### WHAT IS NEEDED
Copy out every line of the items from the line containing "Given: Click the search magnifier icon" down to the line containing "Select the UART0_TX", inclusive, without changing anything.

### DATA PROVIDED

——

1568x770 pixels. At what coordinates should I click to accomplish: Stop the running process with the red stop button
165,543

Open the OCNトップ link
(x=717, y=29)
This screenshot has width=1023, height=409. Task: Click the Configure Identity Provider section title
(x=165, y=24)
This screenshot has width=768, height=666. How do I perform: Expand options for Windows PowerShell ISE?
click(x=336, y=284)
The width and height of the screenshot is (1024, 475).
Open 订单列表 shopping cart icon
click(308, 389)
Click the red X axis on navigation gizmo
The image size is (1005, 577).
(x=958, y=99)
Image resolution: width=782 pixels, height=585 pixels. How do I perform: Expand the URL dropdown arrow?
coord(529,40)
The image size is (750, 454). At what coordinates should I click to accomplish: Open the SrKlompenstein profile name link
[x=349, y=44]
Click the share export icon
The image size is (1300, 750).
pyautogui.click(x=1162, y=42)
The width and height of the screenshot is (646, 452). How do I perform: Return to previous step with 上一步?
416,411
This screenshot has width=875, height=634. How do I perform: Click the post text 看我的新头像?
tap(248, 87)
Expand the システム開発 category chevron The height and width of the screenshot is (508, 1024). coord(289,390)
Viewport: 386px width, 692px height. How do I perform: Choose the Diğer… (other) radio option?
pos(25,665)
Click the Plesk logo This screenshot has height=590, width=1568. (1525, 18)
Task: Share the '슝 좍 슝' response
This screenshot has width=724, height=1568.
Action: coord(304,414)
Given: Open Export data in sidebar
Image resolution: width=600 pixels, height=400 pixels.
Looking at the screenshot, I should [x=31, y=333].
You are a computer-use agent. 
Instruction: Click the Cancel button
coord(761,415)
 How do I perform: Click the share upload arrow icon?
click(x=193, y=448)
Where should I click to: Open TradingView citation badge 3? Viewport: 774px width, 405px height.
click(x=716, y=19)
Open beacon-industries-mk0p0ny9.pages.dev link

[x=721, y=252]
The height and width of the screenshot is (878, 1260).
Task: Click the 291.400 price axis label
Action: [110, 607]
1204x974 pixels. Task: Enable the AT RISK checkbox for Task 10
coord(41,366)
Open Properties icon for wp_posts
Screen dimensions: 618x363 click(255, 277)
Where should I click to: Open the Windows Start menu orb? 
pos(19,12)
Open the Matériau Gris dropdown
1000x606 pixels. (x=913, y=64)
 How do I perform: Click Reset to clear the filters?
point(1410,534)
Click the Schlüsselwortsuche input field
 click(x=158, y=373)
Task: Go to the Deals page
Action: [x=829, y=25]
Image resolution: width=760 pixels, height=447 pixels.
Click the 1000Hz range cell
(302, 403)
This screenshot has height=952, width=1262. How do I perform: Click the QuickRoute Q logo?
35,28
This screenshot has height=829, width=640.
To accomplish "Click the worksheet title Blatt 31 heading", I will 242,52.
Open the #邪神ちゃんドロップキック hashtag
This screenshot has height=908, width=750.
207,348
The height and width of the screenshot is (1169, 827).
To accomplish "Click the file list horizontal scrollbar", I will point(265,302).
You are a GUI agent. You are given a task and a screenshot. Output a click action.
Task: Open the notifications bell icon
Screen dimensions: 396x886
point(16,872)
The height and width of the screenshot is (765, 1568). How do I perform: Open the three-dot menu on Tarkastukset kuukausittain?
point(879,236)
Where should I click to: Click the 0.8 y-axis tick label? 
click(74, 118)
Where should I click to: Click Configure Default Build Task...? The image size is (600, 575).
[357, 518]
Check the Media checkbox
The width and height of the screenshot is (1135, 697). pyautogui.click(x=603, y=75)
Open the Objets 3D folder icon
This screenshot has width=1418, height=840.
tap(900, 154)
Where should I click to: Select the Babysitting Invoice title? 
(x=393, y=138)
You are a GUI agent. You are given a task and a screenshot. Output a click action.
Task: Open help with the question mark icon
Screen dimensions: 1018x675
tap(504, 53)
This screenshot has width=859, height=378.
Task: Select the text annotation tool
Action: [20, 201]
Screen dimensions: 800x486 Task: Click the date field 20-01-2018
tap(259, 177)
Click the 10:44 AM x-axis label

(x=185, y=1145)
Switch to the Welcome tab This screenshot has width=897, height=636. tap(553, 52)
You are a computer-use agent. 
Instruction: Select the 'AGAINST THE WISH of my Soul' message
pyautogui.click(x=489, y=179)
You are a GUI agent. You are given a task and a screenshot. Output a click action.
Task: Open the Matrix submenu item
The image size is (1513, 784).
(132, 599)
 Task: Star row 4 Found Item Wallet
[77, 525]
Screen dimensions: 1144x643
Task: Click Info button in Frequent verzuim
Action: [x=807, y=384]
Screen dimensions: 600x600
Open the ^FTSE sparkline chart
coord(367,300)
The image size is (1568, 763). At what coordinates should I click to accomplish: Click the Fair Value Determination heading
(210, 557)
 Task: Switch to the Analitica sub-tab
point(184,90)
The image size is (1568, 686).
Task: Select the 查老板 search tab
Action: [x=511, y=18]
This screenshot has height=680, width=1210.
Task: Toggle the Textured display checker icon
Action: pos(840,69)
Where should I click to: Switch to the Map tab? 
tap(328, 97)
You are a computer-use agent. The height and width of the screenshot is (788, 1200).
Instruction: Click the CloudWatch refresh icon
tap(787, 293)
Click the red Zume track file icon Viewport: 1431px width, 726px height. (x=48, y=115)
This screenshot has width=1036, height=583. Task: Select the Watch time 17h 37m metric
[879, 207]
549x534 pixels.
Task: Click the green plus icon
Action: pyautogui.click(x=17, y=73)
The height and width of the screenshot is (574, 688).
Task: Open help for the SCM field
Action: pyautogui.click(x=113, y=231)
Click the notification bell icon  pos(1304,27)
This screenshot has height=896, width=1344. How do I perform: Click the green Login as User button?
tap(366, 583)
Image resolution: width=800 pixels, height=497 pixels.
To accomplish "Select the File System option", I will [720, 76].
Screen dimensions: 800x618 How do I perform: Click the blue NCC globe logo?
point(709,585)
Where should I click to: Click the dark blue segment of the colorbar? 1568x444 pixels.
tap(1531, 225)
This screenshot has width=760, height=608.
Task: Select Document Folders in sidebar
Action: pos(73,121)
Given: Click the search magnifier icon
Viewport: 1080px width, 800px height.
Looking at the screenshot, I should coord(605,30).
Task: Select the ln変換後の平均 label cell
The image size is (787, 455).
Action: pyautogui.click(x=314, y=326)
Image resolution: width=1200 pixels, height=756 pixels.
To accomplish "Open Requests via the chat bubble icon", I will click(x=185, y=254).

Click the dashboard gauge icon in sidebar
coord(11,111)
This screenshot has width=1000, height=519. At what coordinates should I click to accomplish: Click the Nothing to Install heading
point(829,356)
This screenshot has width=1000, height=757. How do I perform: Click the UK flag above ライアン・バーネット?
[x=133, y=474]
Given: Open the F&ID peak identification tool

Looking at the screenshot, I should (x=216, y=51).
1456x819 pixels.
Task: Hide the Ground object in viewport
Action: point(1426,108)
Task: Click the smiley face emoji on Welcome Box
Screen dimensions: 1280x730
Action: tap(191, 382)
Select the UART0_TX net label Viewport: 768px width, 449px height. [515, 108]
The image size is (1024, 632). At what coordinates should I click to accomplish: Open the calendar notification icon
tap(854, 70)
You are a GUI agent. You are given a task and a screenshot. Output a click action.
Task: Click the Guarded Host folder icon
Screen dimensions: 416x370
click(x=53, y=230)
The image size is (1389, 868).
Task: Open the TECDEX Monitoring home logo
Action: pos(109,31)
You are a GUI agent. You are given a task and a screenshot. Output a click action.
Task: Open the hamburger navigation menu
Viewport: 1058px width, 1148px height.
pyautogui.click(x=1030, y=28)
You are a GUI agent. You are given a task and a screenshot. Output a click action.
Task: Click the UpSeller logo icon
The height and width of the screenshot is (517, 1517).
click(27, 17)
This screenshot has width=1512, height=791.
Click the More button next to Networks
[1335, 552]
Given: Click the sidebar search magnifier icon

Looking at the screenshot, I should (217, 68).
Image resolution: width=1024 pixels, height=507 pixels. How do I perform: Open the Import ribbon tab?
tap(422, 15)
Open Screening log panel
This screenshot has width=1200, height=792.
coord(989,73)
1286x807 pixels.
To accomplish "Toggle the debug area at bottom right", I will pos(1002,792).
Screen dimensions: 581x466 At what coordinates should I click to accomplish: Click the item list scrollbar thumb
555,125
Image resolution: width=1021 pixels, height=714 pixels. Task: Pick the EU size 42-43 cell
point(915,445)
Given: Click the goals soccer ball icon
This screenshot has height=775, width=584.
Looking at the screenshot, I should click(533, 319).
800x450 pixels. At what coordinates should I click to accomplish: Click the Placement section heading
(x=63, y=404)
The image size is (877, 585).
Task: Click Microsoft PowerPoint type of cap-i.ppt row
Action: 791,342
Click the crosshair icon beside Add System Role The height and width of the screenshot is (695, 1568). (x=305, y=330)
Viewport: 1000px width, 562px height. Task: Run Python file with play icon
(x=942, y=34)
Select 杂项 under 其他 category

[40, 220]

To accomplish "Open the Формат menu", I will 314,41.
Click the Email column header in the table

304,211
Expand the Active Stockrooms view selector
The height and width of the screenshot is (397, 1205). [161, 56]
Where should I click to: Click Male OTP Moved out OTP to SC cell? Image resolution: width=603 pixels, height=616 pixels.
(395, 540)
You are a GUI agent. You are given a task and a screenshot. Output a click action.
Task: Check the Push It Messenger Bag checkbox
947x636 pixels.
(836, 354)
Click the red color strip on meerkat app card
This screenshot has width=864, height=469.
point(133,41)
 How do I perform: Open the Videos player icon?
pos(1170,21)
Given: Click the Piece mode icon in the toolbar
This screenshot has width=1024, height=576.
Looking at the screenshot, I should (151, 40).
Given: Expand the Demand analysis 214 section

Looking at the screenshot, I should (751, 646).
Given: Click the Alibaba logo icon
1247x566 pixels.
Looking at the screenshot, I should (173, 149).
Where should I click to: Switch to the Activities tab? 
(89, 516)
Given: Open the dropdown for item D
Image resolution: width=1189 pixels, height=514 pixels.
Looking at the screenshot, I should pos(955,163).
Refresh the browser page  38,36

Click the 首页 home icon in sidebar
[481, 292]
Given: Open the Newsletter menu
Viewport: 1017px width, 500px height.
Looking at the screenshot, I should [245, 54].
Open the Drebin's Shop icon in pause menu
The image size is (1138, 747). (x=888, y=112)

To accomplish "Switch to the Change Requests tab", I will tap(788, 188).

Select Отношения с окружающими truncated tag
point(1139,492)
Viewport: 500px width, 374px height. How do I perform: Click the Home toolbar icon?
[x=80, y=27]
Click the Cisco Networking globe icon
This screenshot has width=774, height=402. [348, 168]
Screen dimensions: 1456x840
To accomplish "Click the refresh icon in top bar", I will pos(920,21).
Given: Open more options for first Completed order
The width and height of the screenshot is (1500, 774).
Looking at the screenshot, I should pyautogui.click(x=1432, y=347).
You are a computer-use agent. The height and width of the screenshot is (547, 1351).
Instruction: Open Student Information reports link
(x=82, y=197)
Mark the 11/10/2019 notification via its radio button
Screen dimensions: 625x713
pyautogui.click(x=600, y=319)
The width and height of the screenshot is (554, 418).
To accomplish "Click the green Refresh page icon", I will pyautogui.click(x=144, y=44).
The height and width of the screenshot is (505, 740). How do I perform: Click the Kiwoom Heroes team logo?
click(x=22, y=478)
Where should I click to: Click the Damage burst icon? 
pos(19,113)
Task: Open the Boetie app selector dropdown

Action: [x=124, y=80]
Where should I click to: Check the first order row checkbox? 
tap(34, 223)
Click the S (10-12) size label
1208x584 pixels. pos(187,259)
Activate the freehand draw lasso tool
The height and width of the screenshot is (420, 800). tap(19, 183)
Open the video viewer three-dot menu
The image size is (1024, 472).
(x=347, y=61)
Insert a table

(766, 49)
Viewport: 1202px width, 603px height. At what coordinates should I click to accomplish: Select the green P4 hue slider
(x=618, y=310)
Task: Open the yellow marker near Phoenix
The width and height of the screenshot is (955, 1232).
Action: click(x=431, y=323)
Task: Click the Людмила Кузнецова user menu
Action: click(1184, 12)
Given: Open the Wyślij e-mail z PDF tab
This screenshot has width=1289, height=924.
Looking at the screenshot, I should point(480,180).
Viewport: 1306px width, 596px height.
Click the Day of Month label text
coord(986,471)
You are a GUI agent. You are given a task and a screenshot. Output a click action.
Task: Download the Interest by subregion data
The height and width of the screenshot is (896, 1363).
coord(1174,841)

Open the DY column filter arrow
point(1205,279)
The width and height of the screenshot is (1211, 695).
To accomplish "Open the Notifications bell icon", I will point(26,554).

——

### SOLUTION TO THIS PROBLEM
Given: Click the search magnifier icon
Viewport: 1080px width, 800px height.
Looking at the screenshot, I should coord(605,30).
Task: Select the ln変換後の平均 label cell
The image size is (787, 455).
Action: pyautogui.click(x=314, y=326)
Image resolution: width=1200 pixels, height=756 pixels.
To accomplish "Open Requests via the chat bubble icon", I will click(x=185, y=254).

Click the dashboard gauge icon in sidebar
coord(11,111)
This screenshot has width=1000, height=519. At what coordinates should I click to accomplish: Click the Nothing to Install heading
point(829,356)
This screenshot has width=1000, height=757. How do I perform: Click the UK flag above ライアン・バーネット?
[x=133, y=474]
Given: Open the F&ID peak identification tool

Looking at the screenshot, I should (x=216, y=51).
1456x819 pixels.
Task: Hide the Ground object in viewport
Action: point(1426,108)
Task: Click the smiley face emoji on Welcome Box
Screen dimensions: 1280x730
Action: tap(191, 382)
Select the UART0_TX net label Viewport: 768px width, 449px height. [515, 108]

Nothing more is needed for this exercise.